TASK DETAILS »
Express the records from the line containing "Click the 18:00 time axis label" through the line containing "pyautogui.click(x=485, y=20)" as a Markdown table with columns Row and Line, omitting blank lines. Include both end lines and nothing outside that span.

DATA SUPPLIED »

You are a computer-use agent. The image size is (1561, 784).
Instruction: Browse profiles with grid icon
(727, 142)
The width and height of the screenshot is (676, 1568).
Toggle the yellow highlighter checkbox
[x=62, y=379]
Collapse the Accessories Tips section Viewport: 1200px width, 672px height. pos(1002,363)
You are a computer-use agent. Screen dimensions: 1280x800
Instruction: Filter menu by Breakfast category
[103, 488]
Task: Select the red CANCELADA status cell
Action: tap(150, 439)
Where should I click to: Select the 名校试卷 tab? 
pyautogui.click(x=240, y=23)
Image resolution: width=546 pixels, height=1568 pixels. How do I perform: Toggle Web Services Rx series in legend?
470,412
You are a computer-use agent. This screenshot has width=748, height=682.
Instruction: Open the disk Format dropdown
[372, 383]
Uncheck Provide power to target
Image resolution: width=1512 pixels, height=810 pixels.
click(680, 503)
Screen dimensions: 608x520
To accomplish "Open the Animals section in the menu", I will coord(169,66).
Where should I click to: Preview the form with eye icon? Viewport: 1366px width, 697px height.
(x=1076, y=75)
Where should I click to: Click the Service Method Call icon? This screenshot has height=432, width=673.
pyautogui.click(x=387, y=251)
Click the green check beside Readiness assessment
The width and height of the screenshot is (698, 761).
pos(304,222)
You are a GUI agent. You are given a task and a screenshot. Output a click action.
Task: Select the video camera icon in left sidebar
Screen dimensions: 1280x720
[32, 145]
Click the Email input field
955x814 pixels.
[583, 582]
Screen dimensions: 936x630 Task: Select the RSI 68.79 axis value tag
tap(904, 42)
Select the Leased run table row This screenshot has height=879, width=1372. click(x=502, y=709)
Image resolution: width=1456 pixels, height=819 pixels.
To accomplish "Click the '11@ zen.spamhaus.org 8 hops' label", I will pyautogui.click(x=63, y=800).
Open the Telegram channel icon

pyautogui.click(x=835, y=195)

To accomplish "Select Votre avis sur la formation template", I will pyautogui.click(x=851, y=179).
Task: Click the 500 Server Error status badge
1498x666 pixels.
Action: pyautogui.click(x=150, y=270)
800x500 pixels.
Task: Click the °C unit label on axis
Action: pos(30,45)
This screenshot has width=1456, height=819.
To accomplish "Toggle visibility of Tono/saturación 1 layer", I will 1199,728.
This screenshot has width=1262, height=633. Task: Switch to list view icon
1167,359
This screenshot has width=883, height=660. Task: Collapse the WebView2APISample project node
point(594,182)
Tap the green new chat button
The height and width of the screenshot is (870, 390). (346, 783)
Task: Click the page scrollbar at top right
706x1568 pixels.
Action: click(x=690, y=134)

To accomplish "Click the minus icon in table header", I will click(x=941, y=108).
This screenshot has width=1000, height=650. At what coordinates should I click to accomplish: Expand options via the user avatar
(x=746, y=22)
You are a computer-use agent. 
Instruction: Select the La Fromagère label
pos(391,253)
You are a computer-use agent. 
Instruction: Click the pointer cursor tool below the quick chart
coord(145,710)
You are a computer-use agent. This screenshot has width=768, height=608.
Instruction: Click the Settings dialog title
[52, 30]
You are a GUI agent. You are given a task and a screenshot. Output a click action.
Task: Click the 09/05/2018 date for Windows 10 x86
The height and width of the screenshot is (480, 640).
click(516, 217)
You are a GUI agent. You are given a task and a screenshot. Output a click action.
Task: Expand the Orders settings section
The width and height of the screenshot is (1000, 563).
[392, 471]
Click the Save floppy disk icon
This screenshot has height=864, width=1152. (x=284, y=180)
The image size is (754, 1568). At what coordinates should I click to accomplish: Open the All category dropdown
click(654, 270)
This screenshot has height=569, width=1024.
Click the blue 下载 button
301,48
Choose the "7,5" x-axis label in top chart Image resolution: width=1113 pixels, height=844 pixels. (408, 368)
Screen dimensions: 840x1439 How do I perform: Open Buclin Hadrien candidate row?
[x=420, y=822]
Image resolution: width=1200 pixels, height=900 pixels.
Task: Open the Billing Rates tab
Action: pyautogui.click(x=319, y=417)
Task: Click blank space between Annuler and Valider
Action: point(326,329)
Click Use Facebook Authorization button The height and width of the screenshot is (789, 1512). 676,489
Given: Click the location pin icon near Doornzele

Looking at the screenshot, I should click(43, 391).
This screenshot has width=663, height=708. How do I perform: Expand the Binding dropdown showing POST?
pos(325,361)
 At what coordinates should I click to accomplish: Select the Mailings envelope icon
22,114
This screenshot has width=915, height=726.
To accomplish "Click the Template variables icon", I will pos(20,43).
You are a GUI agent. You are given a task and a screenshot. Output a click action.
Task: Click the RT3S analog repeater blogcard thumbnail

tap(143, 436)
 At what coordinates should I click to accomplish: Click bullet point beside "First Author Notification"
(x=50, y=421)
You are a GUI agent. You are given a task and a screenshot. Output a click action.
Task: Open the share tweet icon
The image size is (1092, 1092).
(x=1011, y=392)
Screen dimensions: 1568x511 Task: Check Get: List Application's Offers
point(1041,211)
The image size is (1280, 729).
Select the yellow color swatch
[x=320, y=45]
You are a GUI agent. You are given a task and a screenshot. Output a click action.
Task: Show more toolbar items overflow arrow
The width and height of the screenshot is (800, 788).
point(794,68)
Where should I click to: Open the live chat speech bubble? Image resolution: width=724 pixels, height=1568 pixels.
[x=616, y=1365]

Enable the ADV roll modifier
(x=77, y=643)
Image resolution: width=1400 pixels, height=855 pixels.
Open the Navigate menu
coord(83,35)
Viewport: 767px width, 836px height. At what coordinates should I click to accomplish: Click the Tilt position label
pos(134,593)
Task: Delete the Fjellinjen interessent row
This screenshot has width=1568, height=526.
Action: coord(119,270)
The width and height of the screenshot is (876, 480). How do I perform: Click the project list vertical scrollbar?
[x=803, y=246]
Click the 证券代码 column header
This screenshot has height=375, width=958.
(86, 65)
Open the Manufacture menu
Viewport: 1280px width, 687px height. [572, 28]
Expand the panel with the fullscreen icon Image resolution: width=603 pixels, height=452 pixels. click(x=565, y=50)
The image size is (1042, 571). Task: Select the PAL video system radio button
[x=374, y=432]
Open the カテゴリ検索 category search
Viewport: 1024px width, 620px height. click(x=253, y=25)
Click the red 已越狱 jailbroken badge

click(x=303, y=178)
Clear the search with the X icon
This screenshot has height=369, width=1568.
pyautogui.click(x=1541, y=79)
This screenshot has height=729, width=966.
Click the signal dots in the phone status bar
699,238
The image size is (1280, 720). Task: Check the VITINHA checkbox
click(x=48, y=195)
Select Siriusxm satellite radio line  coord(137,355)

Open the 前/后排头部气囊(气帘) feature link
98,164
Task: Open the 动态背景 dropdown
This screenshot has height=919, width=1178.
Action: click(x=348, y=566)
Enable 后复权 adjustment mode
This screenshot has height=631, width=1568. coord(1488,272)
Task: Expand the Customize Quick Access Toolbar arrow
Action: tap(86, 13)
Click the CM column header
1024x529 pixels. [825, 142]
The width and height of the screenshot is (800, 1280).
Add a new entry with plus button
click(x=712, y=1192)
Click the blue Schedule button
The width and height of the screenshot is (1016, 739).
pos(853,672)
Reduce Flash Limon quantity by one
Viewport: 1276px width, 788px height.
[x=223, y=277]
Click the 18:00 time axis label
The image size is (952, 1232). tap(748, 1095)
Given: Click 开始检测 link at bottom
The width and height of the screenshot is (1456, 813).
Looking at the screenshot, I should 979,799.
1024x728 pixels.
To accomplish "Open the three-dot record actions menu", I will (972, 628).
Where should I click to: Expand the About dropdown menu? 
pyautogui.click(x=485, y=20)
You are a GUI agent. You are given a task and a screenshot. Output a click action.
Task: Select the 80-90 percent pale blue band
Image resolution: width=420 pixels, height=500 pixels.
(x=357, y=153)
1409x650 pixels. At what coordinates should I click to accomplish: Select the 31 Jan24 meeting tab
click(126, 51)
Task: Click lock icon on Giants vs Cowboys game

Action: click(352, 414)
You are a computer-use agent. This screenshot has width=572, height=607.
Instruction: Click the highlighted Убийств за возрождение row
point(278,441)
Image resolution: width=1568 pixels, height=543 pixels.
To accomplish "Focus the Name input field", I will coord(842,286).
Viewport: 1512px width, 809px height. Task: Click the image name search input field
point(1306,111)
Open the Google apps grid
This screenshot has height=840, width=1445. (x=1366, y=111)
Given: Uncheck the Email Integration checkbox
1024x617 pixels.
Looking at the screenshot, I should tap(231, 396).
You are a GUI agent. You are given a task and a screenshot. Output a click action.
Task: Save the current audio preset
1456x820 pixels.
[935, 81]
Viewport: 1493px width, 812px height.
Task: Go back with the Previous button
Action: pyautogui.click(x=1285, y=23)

RESPONSE TO THIS EXERCISE »
| Row | Line |
|---|---|
| 1 | Click the 18:00 time axis label |
| 2 | The image size is (952, 1232). tap(748, 1095) |
| 3 | Given: Click 开始检测 link at bottom |
| 4 | The width and height of the screenshot is (1456, 813). |
| 5 | Looking at the screenshot, I should 979,799. |
| 6 | 1024x728 pixels. |
| 7 | To accomplish "Open the three-dot record actions menu", I will (972, 628). |
| 8 | Where should I click to: Expand the About dropdown menu?  |
| 9 | pyautogui.click(x=485, y=20) |